Hamish is right in terms of the human element, the human connection between subject and photographer is as important as it is between actor and director in a movie. We know that actors are used to working in front of green screen so the VFX artists can do their job, but there has always been the criticism that if this is done in isolation the performance can be a little disconnected from the output and I think photography is the same. At the moment there has been a movement for less post-production in stills and there has been a lot of noise about Catherine, the Princess of Wales editing her Mother’s Day image, but for so long there has been criticism of too much Photoshop on commercial shoots, and trying to bring more reality but this is now shifting with AI once again, so the messaging around this is very confusing for the commissioners of photographers, the models and the subjects of photography and of course for the creatives themselves who feel that their careers are being shut down, which coming off the back of COVID and the squeeze of rates that photographers across genres are currently able to command for their work.

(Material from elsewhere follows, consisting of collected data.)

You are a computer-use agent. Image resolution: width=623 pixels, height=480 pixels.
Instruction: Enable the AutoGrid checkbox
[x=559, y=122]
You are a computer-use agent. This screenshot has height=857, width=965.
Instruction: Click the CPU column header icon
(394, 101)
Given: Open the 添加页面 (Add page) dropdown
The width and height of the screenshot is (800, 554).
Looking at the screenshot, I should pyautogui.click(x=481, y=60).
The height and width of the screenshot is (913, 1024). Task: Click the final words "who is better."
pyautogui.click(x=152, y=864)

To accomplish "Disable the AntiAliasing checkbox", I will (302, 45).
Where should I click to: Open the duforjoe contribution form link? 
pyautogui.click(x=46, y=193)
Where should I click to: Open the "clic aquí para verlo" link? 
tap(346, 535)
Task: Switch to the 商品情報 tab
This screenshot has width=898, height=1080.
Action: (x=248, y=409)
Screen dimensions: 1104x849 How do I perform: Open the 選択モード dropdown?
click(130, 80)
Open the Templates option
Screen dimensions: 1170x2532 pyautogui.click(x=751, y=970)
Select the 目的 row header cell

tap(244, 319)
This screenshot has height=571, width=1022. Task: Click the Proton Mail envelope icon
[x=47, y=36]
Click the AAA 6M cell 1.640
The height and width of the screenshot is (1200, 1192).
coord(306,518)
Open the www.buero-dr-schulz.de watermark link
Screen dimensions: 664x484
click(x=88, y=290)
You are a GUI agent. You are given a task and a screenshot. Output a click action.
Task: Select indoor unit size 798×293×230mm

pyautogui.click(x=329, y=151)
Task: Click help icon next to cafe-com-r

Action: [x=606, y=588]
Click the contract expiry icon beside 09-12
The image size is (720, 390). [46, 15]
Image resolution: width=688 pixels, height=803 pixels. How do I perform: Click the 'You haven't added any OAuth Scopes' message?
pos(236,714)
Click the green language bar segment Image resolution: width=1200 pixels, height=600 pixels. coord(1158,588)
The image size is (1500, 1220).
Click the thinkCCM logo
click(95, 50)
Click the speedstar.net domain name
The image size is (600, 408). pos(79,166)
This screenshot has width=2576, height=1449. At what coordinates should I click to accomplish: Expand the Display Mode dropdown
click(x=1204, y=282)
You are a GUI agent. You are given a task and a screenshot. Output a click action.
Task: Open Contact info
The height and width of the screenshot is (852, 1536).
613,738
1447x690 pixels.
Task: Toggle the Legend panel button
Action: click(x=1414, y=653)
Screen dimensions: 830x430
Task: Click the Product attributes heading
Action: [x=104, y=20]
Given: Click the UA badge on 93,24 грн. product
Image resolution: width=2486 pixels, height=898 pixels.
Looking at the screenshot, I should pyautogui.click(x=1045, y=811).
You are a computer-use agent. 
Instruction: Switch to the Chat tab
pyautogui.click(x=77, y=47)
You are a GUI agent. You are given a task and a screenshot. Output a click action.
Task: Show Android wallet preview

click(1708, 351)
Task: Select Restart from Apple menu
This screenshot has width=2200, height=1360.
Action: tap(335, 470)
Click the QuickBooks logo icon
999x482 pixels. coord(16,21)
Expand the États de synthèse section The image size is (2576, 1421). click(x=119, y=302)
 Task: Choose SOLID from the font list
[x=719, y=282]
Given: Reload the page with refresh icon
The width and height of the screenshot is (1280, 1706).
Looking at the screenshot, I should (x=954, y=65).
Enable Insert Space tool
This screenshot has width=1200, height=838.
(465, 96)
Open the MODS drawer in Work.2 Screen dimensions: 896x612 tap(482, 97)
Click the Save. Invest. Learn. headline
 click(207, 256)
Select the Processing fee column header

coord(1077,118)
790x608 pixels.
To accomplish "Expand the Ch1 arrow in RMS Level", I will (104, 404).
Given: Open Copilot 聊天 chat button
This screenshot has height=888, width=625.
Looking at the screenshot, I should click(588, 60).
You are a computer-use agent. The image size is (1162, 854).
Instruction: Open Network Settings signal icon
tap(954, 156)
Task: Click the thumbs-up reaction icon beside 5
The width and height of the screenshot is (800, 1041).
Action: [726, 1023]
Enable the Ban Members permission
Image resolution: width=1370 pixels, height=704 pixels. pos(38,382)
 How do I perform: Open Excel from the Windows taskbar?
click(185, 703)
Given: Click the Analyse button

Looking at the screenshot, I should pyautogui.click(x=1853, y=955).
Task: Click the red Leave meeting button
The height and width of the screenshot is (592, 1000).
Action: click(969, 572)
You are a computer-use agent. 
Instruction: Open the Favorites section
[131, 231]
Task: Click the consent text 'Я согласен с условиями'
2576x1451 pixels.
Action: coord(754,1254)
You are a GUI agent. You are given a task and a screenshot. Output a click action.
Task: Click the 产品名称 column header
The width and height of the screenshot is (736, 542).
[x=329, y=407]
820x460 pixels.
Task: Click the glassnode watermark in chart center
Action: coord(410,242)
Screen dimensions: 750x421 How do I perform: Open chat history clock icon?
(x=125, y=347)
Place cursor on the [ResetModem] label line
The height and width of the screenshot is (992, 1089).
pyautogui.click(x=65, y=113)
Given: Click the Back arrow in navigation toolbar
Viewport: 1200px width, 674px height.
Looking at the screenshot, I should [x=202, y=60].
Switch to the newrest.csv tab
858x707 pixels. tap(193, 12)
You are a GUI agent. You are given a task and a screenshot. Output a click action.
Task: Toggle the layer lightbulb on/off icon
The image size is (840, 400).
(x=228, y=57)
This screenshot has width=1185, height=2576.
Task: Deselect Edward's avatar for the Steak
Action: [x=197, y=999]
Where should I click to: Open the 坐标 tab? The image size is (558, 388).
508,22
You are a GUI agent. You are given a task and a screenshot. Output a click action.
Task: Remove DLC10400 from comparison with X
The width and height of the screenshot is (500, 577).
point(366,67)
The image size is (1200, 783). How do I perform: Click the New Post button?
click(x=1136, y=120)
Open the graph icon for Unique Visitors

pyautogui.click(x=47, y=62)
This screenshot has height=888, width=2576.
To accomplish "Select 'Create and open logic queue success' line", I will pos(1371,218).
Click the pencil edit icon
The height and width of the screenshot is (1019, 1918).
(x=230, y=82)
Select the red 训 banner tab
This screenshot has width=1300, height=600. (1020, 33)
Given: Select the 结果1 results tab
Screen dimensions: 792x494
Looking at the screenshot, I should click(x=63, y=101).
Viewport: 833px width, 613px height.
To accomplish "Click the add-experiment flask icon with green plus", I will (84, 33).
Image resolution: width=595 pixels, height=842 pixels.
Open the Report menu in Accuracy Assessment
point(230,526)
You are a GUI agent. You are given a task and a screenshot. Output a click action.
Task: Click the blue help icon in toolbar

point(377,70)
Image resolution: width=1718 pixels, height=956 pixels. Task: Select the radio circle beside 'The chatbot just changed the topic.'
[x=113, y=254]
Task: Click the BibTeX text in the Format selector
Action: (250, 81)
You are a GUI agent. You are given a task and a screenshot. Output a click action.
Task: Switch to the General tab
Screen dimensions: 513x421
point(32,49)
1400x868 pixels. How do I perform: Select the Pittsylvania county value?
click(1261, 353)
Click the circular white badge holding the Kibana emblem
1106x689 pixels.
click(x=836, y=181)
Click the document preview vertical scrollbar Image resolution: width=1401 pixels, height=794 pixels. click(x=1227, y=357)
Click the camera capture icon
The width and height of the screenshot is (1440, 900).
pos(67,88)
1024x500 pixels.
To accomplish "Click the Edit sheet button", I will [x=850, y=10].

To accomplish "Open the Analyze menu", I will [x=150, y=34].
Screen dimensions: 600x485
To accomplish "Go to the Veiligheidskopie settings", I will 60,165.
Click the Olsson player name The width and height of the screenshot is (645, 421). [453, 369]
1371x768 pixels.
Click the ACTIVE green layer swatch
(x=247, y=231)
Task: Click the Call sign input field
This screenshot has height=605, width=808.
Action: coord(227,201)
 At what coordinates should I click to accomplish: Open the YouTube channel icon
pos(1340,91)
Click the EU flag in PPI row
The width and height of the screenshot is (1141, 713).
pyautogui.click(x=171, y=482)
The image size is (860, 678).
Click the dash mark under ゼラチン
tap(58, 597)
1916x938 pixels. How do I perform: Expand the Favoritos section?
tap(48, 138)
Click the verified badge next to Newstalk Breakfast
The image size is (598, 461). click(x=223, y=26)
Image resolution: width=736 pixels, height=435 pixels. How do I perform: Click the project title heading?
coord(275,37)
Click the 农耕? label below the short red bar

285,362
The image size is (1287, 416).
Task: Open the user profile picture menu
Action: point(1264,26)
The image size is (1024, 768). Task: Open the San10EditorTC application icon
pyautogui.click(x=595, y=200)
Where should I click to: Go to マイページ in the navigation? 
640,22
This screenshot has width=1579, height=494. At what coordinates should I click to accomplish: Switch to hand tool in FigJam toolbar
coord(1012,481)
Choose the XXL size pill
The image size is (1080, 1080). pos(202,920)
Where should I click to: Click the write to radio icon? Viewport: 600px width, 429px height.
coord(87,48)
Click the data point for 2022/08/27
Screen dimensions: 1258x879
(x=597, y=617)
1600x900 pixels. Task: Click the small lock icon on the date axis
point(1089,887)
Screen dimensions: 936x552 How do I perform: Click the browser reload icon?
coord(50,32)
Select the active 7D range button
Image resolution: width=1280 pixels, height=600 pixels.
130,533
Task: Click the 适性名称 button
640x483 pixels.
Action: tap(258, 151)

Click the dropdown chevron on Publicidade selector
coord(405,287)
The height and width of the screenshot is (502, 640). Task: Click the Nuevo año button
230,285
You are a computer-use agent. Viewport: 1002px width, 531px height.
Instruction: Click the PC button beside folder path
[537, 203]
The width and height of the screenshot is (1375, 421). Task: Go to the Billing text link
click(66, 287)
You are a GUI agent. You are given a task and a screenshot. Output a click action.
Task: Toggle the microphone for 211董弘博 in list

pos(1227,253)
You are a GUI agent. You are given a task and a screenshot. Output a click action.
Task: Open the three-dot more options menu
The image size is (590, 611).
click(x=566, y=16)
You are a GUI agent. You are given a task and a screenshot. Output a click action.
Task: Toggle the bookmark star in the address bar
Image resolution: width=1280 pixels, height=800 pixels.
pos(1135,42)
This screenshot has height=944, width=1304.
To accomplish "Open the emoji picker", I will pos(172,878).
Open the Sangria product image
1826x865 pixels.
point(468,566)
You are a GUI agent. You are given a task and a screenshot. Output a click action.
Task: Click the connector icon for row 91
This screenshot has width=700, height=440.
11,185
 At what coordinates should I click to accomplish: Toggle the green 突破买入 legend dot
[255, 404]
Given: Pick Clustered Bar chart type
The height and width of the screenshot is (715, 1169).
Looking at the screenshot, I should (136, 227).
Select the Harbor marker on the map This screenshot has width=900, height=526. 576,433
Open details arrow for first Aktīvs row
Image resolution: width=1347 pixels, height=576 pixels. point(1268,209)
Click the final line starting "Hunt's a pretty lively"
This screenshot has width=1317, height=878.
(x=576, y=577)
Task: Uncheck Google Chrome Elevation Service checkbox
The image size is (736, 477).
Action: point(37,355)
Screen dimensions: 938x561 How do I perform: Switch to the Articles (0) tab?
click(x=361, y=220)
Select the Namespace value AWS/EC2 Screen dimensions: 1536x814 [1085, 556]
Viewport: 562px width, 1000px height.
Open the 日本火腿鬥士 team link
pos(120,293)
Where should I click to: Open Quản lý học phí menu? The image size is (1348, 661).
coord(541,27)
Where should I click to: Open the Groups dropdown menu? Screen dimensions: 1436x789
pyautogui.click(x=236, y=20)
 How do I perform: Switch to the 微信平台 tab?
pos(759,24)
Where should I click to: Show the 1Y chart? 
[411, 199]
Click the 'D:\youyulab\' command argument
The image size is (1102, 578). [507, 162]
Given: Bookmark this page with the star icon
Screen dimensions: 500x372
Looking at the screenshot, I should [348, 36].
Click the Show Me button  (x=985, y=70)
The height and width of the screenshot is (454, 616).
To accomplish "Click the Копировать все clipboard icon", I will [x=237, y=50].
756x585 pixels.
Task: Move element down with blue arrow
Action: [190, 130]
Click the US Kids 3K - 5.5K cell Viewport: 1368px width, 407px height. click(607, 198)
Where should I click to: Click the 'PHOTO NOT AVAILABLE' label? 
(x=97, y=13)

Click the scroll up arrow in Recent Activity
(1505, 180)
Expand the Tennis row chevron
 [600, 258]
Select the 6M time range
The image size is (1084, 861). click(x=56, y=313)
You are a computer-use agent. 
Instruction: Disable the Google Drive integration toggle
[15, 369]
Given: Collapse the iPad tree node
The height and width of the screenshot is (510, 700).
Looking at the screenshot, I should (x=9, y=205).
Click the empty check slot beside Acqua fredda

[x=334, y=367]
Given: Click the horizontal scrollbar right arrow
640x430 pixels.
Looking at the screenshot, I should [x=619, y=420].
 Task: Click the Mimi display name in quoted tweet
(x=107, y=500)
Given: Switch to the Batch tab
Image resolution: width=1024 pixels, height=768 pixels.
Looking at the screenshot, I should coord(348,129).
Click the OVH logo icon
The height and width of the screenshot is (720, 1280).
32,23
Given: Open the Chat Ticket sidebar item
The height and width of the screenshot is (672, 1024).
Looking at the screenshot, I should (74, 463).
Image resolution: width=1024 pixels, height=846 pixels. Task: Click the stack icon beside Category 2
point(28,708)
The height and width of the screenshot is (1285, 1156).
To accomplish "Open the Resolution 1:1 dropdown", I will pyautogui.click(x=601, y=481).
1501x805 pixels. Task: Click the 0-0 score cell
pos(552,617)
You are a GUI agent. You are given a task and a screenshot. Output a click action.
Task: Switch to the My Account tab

EIZO as part of the creative toolbox

At EIZO we want to support the work of all manner of creatives because regardless of the type of creative work you undertake, you need a screen that is able to show your work in an optimum manner, whether that is through the calibration of the colour that your screen is able display, the consistency of your image across the screen or the confidence that your EIZO screen can give you over the duration of your ownership. When I was talking to Hamish about his screens, I had not seen the model’s he owns because they were before my time at the company, but the CG277 is the screen that goes out on each and every shoot with him, while the CG247 stays in the studio, but both screens are still doing the job for Hamish. He knows through the ColorNavigator software that his screen will be colour accurate when he needs them to be, as he explains “Do you know what? It's one of those things that for as long as I can remember, I've not owned another monitor. I was thinking about this, that they've become such a part of life. I don't want to say industry standard because they're not standard, they are amazing. The reason I got into EIZO is every re-toucher that I went into was essentially on an EIZO.

When you consider that I have worked through the transition of film to digital. Obviously, the early days of digital being film scans, retouched, et cetera, it was kind of understanding that colours needed to match and very from very early on. You now have your calibrator, and you'd have all your settings the same as your re-toucher, and that gave you confidence in a world you can't control. To know that whatever you were supplying to your client, to magazines, to whoever was as you intended, it was correct. It was a steep learning curve, and if you wind the clock forward to the current day, you have ColorNavigator and you'll have to insert the technical term here, but the little (colour calibrator) thing that pops up at midnight and does your calibration. It's taken all the worry and the strain out of the equation is the easiest way to put it because, I had to look up which EIZO I have, because you almost forget it's there because it's so seamless.

Looking back a few years, I would set a reminder every month just to recalibrate to make sure everything was in order, and I would screen grab my monitor settings, share them with my re-touchers and they would send me back what they've got and just go from there because at the end of the day when you're throwing words like gamma in front of photographers that haven't necessarily studied that side, will you need to find out, what gamma meant, but now it's kind of it's almost at that point that it's just like a done deal. I don't want to call it plug and play but it is plug and play. It is without doubt the professional standard.”

An EIZO screen alongside ColorNavigator is a part of their workflow, but the creative workflow is only the creative workflow thanks to the incredible work of creatives like Hamish, like Tigz and like the other creatives across the various types of creativity that consider EIZO to be part of their creative toolbox, and we are honoured to be able to join them on their journey.